Walter S. Cohen, Secretary of the Department of Public Welfare of Pennsylvania, Jennifer L. Howse, Deputy Secretary for Mental Retardation of that Department, Russell G. Rice, Jr., Commissioner of Mental Retardation, Southeast Region of that Department, and S. Reeves Power, Superintendent of Laurelton Center (the Commonwealth defendants) appeal from an injunction entered by the district court on June 21, 1985, directing that they release the plaintiff, Carolyn Clark, from Laurel-ton Center and pay for a program of services for Clark outside that state institution. The injunction resolves Clark’s claims for injunctive relief, but not her claims for money damages. We have jurisdiction under 28 U.S.C. § 1292(a)(1) (1982). We affirm.
I.
Clark is a forty-five year old woman who was confined at Laurelton Center, a state-run institution for care of the mentally retarded, from the time she was fifteen years old until she was released as a result of the order appealed, from. In July of 1984 she filed a complaint against the Commonwealth defendants, and several officials of and contractors for the County of Philadelphia (County defendants), alleging that her confinement at Laurelton violated her first and fourteenth amendment rights and her rights under several federal and state statutes. The complaint as amended sought declaratory, injunctive, and monetary relief. Clark contended that she should not have been confined at Laurel-ton, and that as a result of her long confinement she could not immediately function in a completely unstructured environment. Thus she sought short-term placement in a community living arrangement (CLA) supervised by the County defendants.1
After extensive discovery, the parties filed a 183-paragraph stipulation as to the truth, but not necessarily the relevancy, of certain facts. Prior, to any hearing, the County defendants and Clark reached a settlement under which they agreed to place her in a county CLA within 120 days, provided the Commonwealth defendants paid the cost of such placement. The County defendants also agreed to develop for Clark a community placement best suited to her needs, and to have expert witnesses testify on her behalf as to the appropriateness of the proposed community placement and the necessity for such placement.

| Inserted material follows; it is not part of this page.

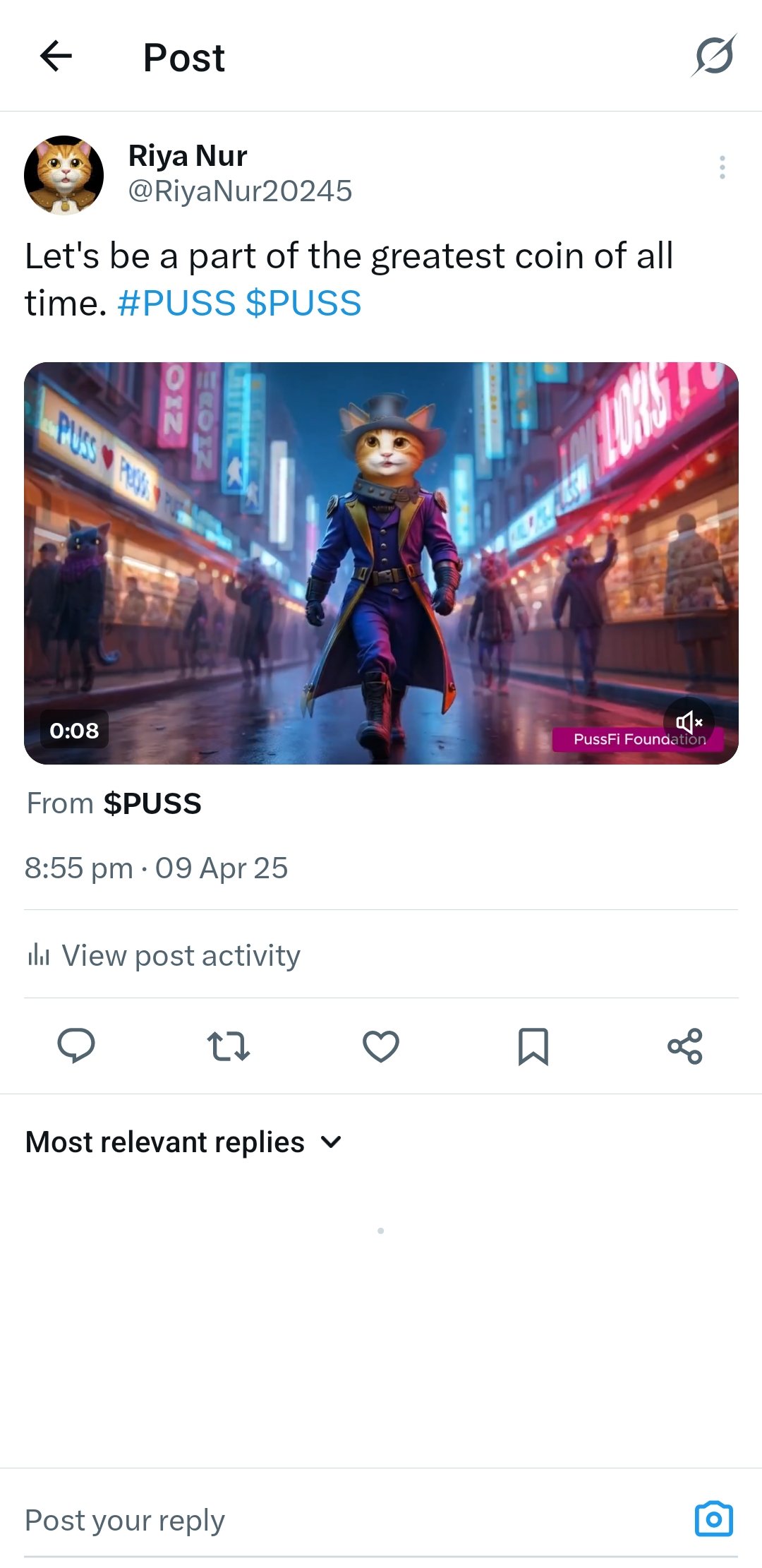Open the #PUSS hashtag link
Image resolution: width=762 pixels, height=1568 pixels.
click(176, 304)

On May 28, 1985 the district court commenced a hearing on Clark’s application for preliminary injunctive relief. Her counsel represented to the court that he would present, in addition to the stipulated facts, the testimony of several witnesses, but that the stipulation and those witnesses would comprise Clark’s entire case on in-junctive relief. The court therefore treated the hearing as an application for a permanent injunction. Clark presented her own testimony, and the testimony of her caseworker at Laurelton, of the Superintendent of Laurelton, of the Director of Social and
On June 21, 1985 the trial court filed detailed findings of fact and conclusions of law. Noting that the parties had entered into a comprehensive stipulation of facts, the trial court wrote that his narrative statement “together with the stipulation constitutes my findings of fact.” Clark v. Cohen, 613 F.Supp. 684, 686 (E.D.Pa.1985). Thus in reviewing the trial court’s findings of fact we must look both to the narrative statement and to the stipulation. Reference to those findings will be made hereafter as relevant to the Commonwealth defendants' legal contentions.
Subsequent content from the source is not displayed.